__Exercices à résoudre__.
1. D'après le texte sur la nouvelle cuisine en Iran, quel espace est décrit comme le plus féminin de la maison téhéranaise ?
2. Reproduisez fidèlement le passage du texte sur la nouvelle cuisine en Iran qui va de « Architecture de la » jusqu'à « les autres cultures. », ces deux extrémités comprises.

__Texte__.
------------------------------------------------
N° 168, novembre 2019

Architecture de la nouvelle cuisine en Iran


Marzieh Azad Armaki*


Ancien modèle de cuisine iranienne

La maison se métamorphose avec les modes de vie et les rapports de genre. Au cours des cinq derniers siècles, l’Europe a connu des changements fondamentaux. Ces changements stabilisés au début du XXe siècle ont été transférés, expérimentés, adoptés, acculturés voire rejetés dans les autres cultures.

L’époque moderne a néanmoins perpétué une distinction, celle du travail des hommes le plus souvent à l’extérieur du foyer familial, et le travail des femmes majoritairement à l’intérieur de la maison, consistant en l’éducation des enfants et les tâches ménagères multiples. Le partage du travail, donc de l’espace, a largement été façonné par ces différences. Au cours de ces dernières décennies, avec l’accès des femmes aux études supérieures et le changement dans la structure des professions, la plupart des femmes sont entrées sur le marché du travail et sont présentes à la fois au sein de la société et à la maison.

En Iran, aujourd’hui, l’espace public reste souvent pensé et conçu pour les hommes, et tend à manquer d’espace déambulatoire, où l’on peut marcher tranquillement, ensemble, en contemplant le paysage. Mais dans l’espace privé même, c’est-à-dire dans la construction des logements, les besoins et goûts spécifiques des femmes ne sont souvent pas assez pris en considération par les architectes iraniens. Le défaut de concertation et de politique dans la conception et l’organisation des espaces dans la maison, surtout la cuisine, tendent à perturber les rapports au sein de la famille et en premier lieu parmi les femmes.

Dans cet article, nous nous pencherons sur l’espace le plus féminin de la maison téhéranaise : la cuisine, et la transformation récente de son style avec l’élaboration architecturale de la nouvelle cuisine dite ouverte. La question qui se pose est de savoir si la cuisine pensée comme le cœur d’une maison, est conçue spécialement pour les femmes selon leur mentalité, leur goût, leur culture, leurs besoins corporels, leur déplacement et leur travail. Y a-t-il un rapport entre l’espace de la cuisine, qui est un espace féminin, et l’espace collectif de la maison où se rassemblent les membres de la famille ? On distinguera les usages et pratiques dans les cuisines iraniennes et occidentales pour mieux définir la forme et la place de la cuisine iranienne.
------------------------------------------------
__Données enregistrées__.
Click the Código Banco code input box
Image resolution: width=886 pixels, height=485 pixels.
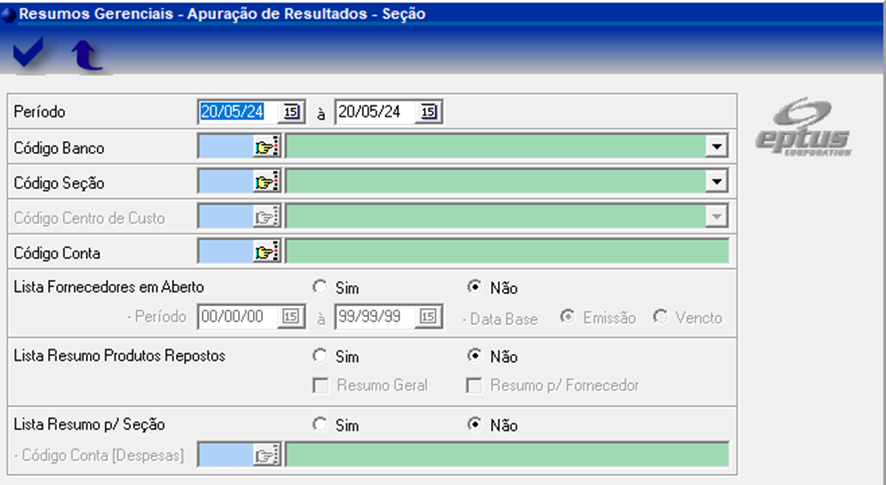tap(225, 148)
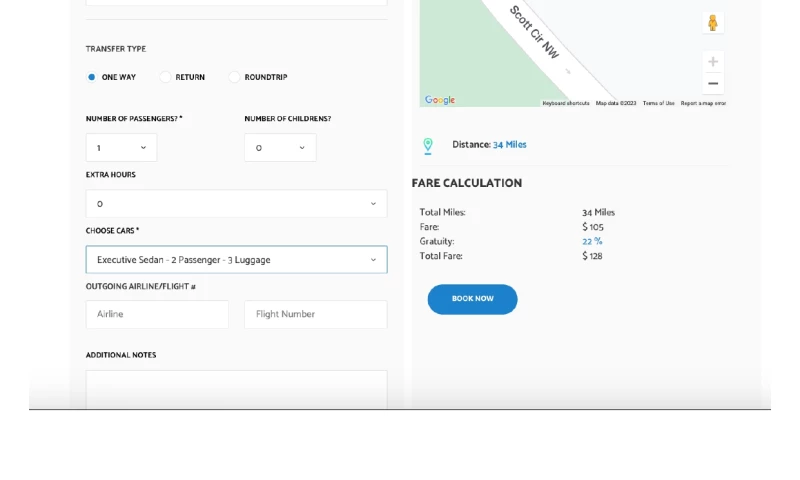Zoom in on the map
Viewport: 800px width, 480px height.
pos(712,62)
------------------------------------------------
__Réponses complètes__.
1. La cuisine.

2.
Architecture de la nouvelle cuisine en Iran


Marzieh Azad Armaki*


Ancien modèle de cuisine iranienne

La maison se métamorphose avec les modes de vie et les rapports de genre. Au cours des cinq derniers siècles, l’Europe a connu des changements fondamentaux. Ces changements stabilisés au début du XXe siècle ont été transférés, expérimentés, adoptés, acculturés voire rejetés dans les autres cultures.